Oral Agents: Dipeptidyl Peptidase-4 (DPP-4) Inhibitors

  • These are orally active, and used for T2D.

DPP-4 Inhibitors: Mechanism of Action

  • They inhibit the enzyme DPP-4, responsible for the inactivation of incretin hormones (GLP-1).
  • The activity of incretin hormones is extended.
  • Insulin release increases in response to meals.
  • Inappropriate secretion of glucagon is reduced.

DPP-4 Inhibitors: Pharmacokinetics and Adverse Effects

  • These inhibitors may be used as monotherapy or in combination with sulfonylureas, metformin, TZDs, or insulin.
  • They do not cause satiety and are weight neutral, unlike incretin mimetics.
  • DPP-4 inhibitors are well tolerated.
  • A common adverse effect is headache.

Oral Agents: Sodium-Glucose Cotransporter 2 (SGLT2) Inhibitors

  • SGLT2’s are responsible for reabsorbing glucose in the tubular lumen of the kidney.

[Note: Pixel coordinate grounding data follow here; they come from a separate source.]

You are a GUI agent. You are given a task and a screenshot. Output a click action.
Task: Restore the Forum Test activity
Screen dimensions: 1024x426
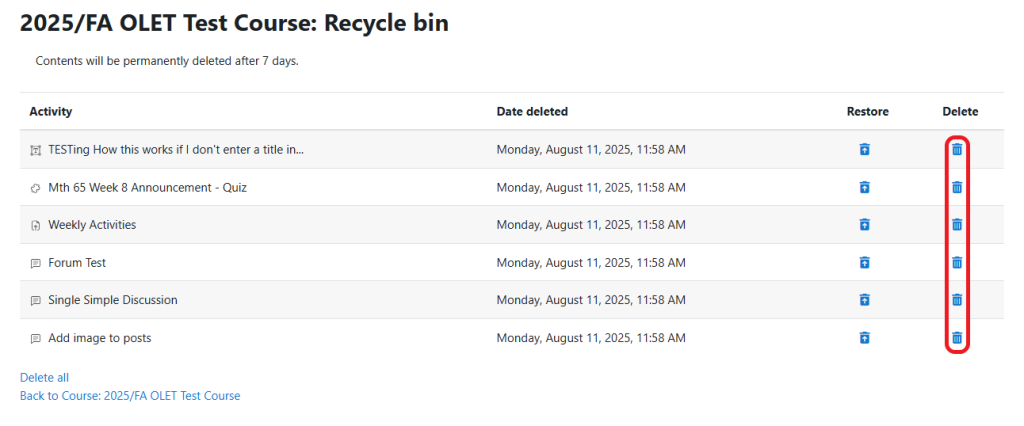pos(865,263)
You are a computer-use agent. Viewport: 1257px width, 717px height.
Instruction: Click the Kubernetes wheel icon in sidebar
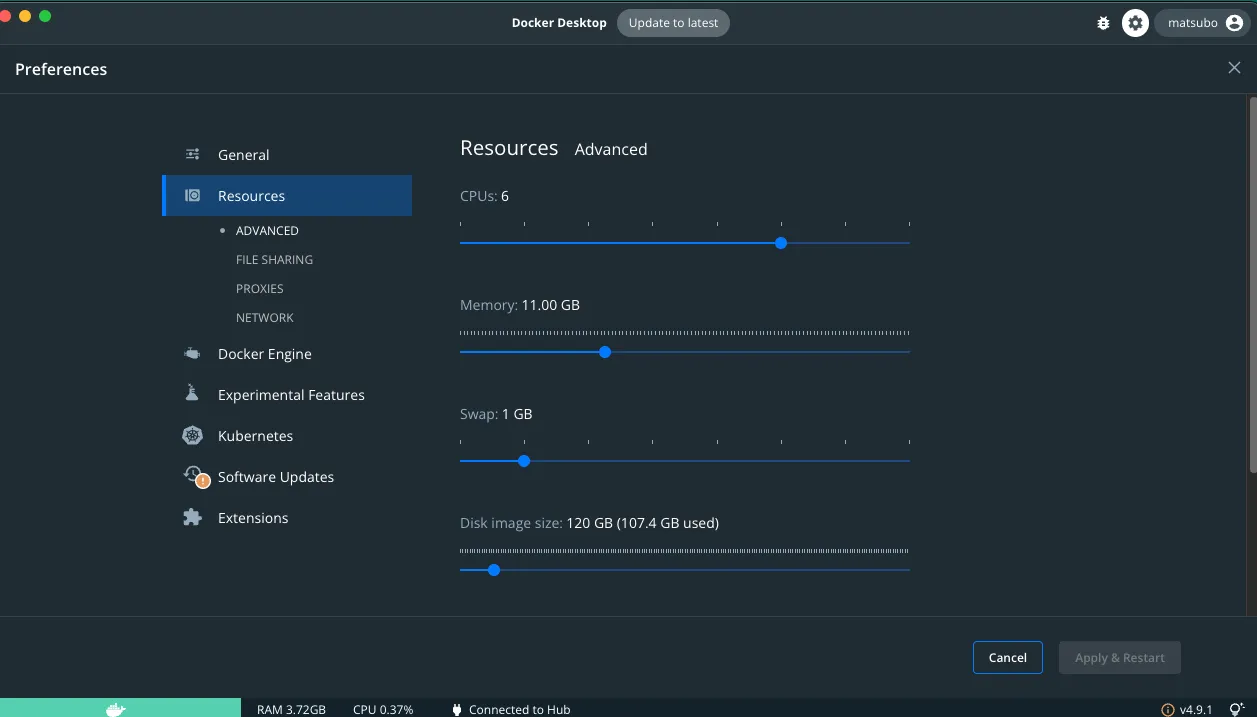[x=193, y=436]
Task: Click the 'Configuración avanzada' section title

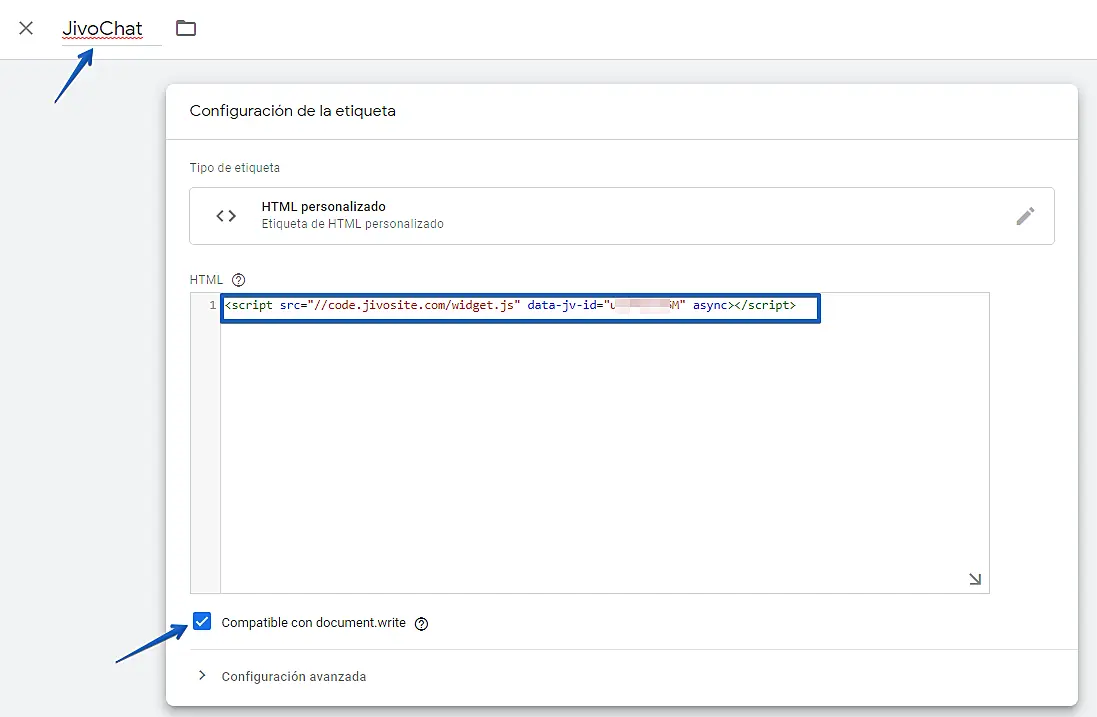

SGLT2 Inhibitors: Mechanism of Action

  • They lower the reabsorption of glucose, increase urinary excretion of glucose, and lower blood glucose.
  • They lower reabsorption of Na+ and cause osmotic diuresis.
  • May reduce blood pressure.

SGLT2 Inhibitors

  • Canagliflozin, dapagliflozin, and empagliflozin are typically used to treat type 2 diabetes.
  • Generic names end with the suffix “-gliflozin".
  • Inhibit SGLT2, responsible for reabsorbing filtered glucose in the PCT.
  • Blocking SGLT2 also decreases reabsorption of sodium and causes osmotic diuresis.
  • Empagliflozin met an exploratory end point of statistically significant reduction in HF versus placebo in a clinical trial.

SGLT2 Inhibitors: Dosing and Adverse Effects

  • Given once daily in the morning
  • Avoid in patients with renal dysfunction.
  • Common adverse effects are female urinary tract infections and urinary frequency.
  • Hypotension, particularly in the elderly or patients on diuretics is another side effect.